__What is needed__:
Give back the whole listing word for word and skip each picture.

__Data supplied__:
= Beginning of Section =

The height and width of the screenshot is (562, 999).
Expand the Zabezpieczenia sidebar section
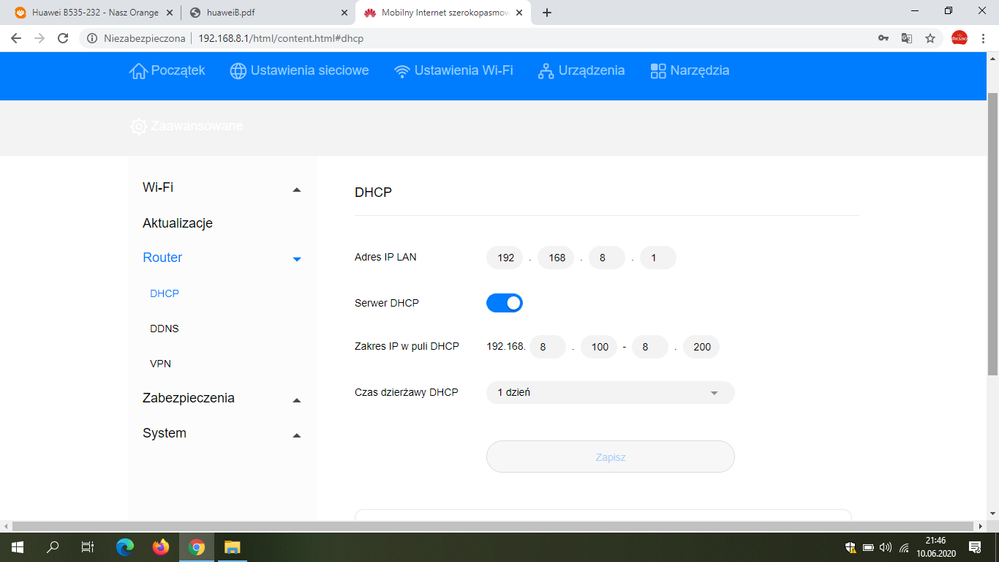tap(296, 400)
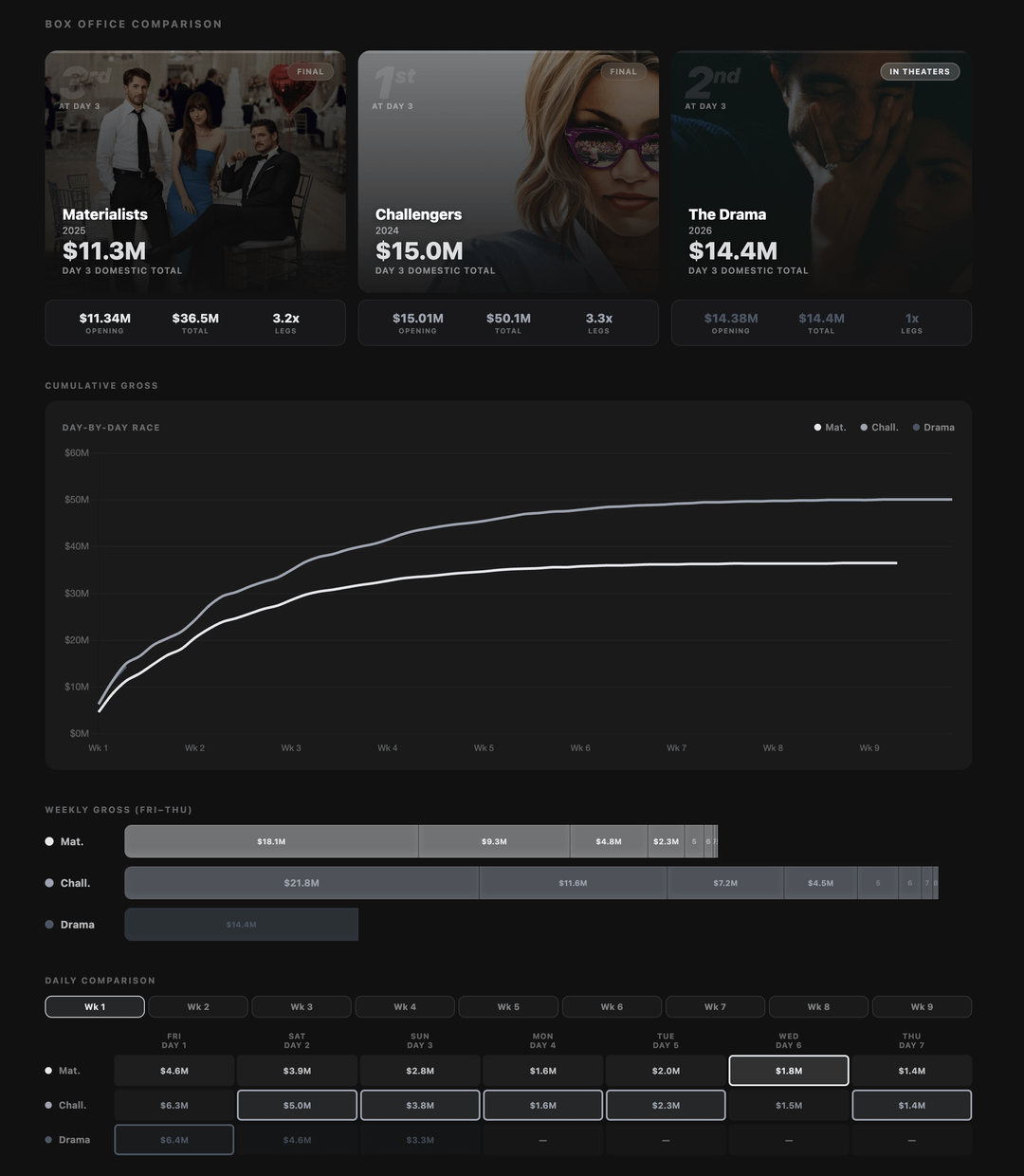Select Challengers $7.2M weekly bar segment
Image resolution: width=1024 pixels, height=1176 pixels.
coord(725,883)
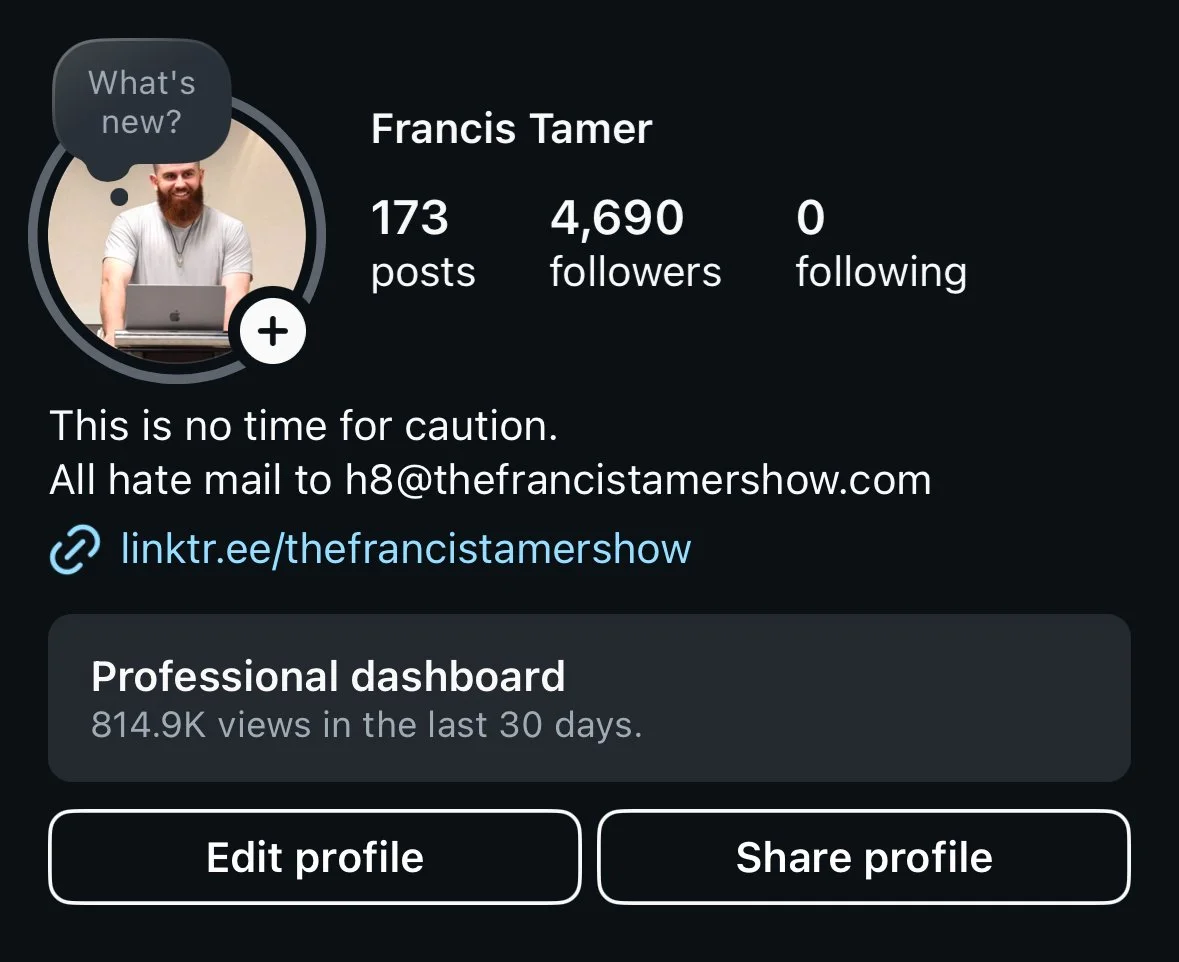The height and width of the screenshot is (962, 1179).
Task: Click the "following" label
Action: coord(881,273)
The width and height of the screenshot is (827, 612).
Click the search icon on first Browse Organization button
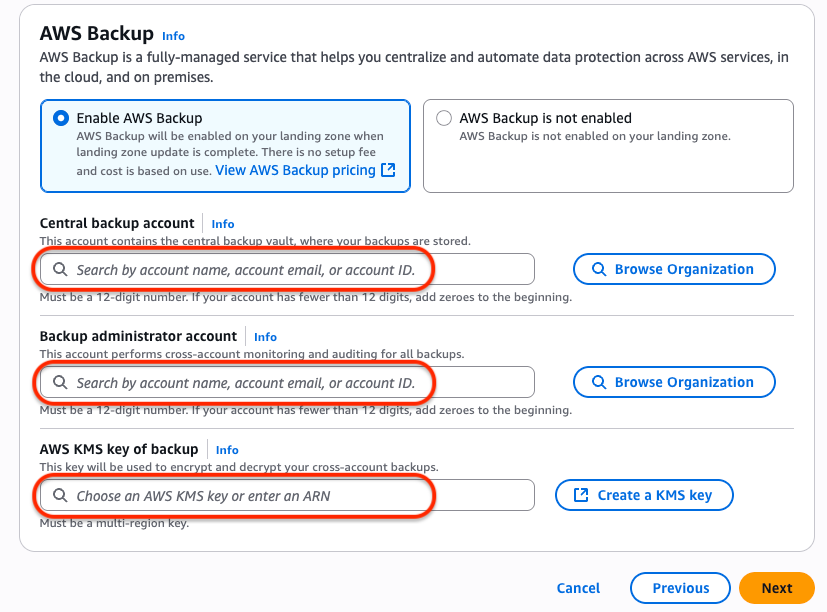pyautogui.click(x=599, y=269)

= End of Section =

__Response__:
The height and width of the screenshot is (562, 999).
Expand the Zabezpieczenia sidebar section
tap(296, 400)
Select Challengers $7.2M weekly bar segment
Image resolution: width=1024 pixels, height=1176 pixels.
coord(725,883)
The height and width of the screenshot is (962, 1179).
Task: Click the "following" label
Action: coord(881,273)
The width and height of the screenshot is (827, 612).
Click the search icon on first Browse Organization button
pyautogui.click(x=599, y=269)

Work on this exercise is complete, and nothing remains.